Consider, for example, these different scenarios:
One partner, upon being offered an entry-level tenure-track job, negotiates a non-tenure track job for the other
Someone already in a TT job negotiates a non-TT job for his or her partner
One partner is already in a TT job and the department creates a TT line for his or her partner
Two partners apply and get hired for two TT jobs in the same department at the same time
Two partners get recruited and hired for two TT jobs together
One partner, upon being recruited for a senior position, is offered a second TT position for his or her partner.
One partner, already in a TT job, gets an outside offer, and makes a TT job for his or her partner a condition of staying
One partner is already in a TT job, the department runs a search for a TT position in the other partner's field, and that partner gets hired after a national search
One partner is already in a TT job, the department has an opening in the other partner's field, and hires the other partner without a national search
All of those are situations that get described as "partner hiring," but they're quite different. Generally, when I talk about partner hiring, I mean situations where each partner ends up in a tenure-line job at the same institution--both because I presume that, all other things being equal, most couples would prefer that scenario, and because it's the filling or creating of TT lines that causes the most trouble and potential conflict.

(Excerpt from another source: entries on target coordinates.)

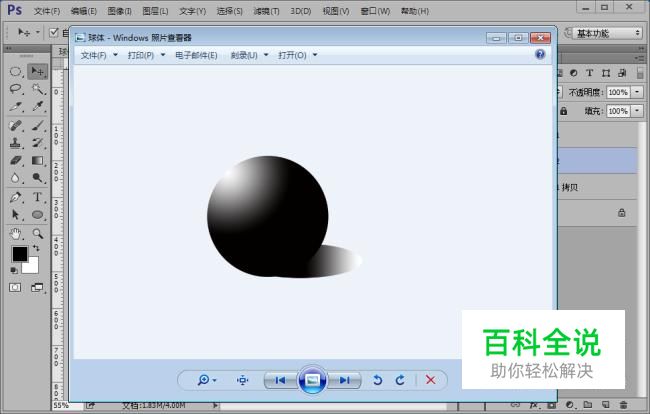Viewport: 650px width, 414px height.
Task: Click the rotate clockwise button in viewer
Action: (400, 380)
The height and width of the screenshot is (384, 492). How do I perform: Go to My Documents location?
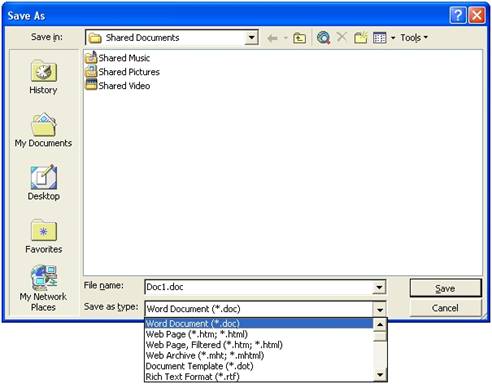[x=43, y=130]
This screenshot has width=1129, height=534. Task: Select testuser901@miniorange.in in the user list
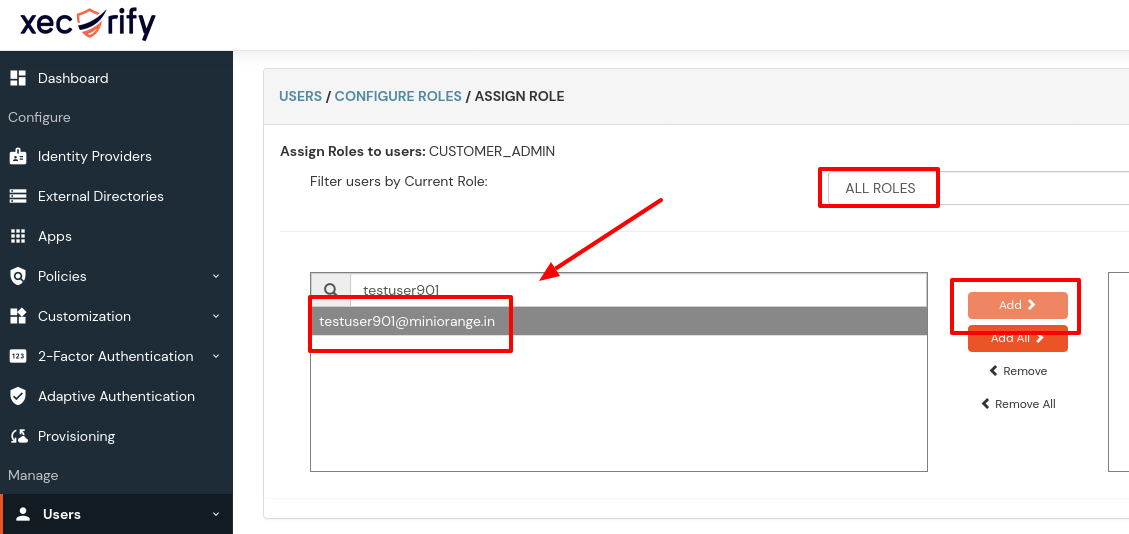[x=407, y=321]
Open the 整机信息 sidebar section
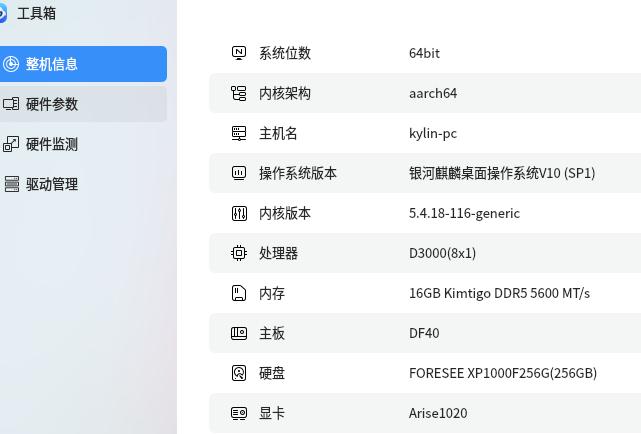 tap(82, 64)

However, even with that limitation, there are still so many variables that I'm not sure it's even possible to talk about "being in favor of" or "being opposed to" partner hiring in general.
Since I'm part of an academic couple and I know many others, I've always previously said that I support partner hiring. But when I say that, I'm taking as a given that both partners are accomplished and desirable hires, and more than competitive within the pool of other applicants (or relative to other recent hires); I'm also assuming that no one is forcing anything on a hiring department--that, if there wasn't a national search, there was at least a consensus that hiring the partner was a smart pick-up. That reflects the scenarios I know best: situations where both partners are on the tenure track at peer institutions, producing work basically equivalent in quantity and quality, but for whom finding jobs at the same place remains elusive.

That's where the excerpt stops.